As an environmental engineer, she sees herself as part of a movement that began in the 1960s, fueled in part by the famous “Earthrise” photo taken in 1968 by Apollo 8 astronaut William Anders, as he orbited the moon.
“Most major environmental regulations came after that date, and that’s not a coincidence,” von Braun said. “It’s a pretty profound thing to see that we’re all riding on this one planet. I think we have a moral responsibility to not screw it up.”
She described her father as “incredibly optimistic” regarding his dream of space travel, but she is equally optimistic about man’s ability to address problems closer to home.
“All the remote sensing satellite data we’ve had (since 1969) continues to tell the story of a planet in trouble,” von Braun said. “Climate change is happening, and it’s something humans need to address — and I think we’re totally capable of doing that. We just need the leadership and political will.”
Whether that leadership will arise in the absence of a crisis is a question that can also be traced back to the Apollo missions.

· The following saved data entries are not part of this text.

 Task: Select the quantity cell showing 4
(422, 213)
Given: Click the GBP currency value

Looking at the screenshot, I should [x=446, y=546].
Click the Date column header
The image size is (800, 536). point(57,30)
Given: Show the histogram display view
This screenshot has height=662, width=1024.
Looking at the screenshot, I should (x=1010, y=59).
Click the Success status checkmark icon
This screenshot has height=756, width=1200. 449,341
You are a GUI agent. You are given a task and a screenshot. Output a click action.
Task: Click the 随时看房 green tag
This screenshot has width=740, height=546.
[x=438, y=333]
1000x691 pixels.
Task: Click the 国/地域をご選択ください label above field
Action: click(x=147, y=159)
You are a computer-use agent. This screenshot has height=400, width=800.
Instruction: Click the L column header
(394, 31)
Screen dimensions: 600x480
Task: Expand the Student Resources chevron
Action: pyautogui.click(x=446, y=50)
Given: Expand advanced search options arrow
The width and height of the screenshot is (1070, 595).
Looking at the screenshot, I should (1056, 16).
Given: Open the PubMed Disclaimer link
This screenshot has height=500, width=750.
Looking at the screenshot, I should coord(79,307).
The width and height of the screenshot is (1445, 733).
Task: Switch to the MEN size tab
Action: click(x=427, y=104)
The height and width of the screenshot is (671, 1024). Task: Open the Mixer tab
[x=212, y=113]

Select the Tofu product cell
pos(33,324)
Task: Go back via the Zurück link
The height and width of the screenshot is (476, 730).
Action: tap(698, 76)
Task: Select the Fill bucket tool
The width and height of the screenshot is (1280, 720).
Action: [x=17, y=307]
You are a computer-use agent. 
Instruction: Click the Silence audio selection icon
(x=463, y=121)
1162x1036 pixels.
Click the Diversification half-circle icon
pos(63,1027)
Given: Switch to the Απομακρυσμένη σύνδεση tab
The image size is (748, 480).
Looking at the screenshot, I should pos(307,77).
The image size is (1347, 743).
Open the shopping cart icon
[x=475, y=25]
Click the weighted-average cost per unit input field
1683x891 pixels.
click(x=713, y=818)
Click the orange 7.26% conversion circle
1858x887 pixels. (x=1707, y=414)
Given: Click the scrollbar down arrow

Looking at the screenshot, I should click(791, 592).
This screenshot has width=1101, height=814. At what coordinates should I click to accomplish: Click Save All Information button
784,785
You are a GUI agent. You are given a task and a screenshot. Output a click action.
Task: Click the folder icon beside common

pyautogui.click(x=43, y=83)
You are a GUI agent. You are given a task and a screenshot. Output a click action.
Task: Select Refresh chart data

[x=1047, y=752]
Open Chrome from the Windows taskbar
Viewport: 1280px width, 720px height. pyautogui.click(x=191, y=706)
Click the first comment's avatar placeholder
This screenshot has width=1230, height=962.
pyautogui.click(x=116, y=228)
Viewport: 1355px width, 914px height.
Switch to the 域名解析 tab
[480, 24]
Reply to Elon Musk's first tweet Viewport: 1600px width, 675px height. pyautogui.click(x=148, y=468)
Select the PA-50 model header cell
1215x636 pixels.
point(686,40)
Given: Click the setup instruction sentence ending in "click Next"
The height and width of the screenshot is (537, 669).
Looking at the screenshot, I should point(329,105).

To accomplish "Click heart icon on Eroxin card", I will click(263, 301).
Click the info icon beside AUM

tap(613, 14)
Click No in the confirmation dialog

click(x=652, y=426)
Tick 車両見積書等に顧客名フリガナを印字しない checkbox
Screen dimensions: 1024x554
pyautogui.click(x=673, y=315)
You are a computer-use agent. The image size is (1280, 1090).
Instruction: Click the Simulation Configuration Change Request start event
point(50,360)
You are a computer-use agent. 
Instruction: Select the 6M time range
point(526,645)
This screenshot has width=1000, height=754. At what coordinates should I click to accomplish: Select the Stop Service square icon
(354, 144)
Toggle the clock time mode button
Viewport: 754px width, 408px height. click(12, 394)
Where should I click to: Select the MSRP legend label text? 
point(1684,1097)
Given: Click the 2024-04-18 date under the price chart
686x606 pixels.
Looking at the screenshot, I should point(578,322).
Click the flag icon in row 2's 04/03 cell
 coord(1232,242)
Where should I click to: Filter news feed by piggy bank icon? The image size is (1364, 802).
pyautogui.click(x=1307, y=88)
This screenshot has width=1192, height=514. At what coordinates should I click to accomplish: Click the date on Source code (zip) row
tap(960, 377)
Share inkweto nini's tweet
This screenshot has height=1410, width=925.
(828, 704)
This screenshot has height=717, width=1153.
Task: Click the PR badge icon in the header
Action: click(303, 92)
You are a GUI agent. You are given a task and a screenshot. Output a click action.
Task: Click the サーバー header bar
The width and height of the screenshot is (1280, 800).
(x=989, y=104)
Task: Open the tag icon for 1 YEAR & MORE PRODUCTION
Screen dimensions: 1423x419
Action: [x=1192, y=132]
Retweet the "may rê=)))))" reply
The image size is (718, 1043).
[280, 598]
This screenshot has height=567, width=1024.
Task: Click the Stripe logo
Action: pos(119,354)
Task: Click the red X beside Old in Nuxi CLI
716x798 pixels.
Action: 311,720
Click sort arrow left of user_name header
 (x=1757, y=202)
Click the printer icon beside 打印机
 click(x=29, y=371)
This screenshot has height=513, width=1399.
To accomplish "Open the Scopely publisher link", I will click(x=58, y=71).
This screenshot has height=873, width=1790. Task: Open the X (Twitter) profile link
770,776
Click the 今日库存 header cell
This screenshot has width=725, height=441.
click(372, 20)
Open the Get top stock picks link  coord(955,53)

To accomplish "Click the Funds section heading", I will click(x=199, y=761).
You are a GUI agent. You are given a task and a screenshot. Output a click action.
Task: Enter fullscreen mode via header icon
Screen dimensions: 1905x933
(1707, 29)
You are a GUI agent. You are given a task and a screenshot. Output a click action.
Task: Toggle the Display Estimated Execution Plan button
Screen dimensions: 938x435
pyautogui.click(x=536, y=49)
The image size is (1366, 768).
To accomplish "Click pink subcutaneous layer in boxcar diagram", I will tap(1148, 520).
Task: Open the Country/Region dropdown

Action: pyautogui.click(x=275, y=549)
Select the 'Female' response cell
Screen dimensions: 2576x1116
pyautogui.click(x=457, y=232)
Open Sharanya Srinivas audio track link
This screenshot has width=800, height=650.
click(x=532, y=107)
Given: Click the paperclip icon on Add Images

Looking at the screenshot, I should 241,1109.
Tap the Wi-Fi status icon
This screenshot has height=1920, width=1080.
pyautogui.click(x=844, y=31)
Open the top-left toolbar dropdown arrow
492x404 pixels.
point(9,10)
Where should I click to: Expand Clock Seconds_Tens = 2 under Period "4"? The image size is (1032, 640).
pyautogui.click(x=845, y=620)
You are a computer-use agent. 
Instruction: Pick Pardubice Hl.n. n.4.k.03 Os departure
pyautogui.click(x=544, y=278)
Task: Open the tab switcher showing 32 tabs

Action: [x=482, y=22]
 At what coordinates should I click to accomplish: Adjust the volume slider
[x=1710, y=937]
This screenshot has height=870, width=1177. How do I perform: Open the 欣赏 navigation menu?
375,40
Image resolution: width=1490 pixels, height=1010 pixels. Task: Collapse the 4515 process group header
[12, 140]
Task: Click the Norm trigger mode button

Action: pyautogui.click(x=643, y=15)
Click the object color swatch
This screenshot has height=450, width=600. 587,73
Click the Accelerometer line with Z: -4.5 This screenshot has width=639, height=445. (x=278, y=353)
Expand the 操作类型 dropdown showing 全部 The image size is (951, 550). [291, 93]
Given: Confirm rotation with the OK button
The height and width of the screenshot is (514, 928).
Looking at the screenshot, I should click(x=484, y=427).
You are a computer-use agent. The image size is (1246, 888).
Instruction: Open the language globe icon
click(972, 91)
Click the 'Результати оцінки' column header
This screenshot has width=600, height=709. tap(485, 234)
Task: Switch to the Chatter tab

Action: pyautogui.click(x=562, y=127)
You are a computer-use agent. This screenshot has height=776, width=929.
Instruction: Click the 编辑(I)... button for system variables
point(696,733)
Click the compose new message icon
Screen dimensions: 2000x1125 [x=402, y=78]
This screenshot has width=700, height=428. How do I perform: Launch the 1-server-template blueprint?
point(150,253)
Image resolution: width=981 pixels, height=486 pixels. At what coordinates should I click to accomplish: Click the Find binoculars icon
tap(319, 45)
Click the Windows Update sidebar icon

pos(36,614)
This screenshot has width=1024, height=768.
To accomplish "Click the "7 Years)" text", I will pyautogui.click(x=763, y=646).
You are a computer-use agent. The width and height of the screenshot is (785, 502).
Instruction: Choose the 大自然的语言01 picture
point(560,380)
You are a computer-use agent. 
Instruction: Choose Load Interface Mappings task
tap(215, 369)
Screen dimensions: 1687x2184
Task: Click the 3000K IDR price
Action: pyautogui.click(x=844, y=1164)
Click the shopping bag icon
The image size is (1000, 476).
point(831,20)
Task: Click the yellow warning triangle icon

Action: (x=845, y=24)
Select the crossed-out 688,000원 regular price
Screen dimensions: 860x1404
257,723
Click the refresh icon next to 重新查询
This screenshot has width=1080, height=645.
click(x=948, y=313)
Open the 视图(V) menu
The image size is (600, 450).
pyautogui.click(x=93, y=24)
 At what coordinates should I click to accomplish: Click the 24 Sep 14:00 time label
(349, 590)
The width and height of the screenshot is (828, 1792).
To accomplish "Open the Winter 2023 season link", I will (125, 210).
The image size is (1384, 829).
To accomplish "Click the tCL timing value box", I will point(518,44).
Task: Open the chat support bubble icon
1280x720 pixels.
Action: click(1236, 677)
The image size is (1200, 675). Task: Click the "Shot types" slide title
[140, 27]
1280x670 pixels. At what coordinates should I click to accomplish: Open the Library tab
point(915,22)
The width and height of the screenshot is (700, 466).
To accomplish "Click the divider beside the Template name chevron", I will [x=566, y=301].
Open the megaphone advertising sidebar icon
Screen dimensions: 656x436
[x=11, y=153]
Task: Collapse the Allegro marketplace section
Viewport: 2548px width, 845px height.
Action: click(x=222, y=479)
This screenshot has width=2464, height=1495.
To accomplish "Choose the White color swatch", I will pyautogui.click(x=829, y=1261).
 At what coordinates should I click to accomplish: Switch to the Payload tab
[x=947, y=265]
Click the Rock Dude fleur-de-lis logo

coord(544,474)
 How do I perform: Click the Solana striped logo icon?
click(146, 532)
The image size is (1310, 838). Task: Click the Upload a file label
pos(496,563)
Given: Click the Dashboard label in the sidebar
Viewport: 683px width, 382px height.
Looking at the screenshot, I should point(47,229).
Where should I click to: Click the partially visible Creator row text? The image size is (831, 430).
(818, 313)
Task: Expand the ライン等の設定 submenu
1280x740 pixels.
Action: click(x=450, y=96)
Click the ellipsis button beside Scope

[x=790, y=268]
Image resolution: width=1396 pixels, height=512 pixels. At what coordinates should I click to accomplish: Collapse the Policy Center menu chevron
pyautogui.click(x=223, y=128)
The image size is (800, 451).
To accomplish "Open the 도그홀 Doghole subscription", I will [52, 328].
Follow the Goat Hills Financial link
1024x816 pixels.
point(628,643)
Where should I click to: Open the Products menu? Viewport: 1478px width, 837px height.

“It was billed as a space race (with the Soviet Union),” von Braun said. “I’ve often wondered if we can do something on that scale when it’s not a race, when it isn’t a competition. I think Kennedy deserves so much credit (for putting men on the moon). He had the enthusiasm and set the pieces in motion. He made it happen. It turned into a race, but the plaque they left on the moon said: ‘We came in peace for all mankind.’ That’s the kind of leadership we need.”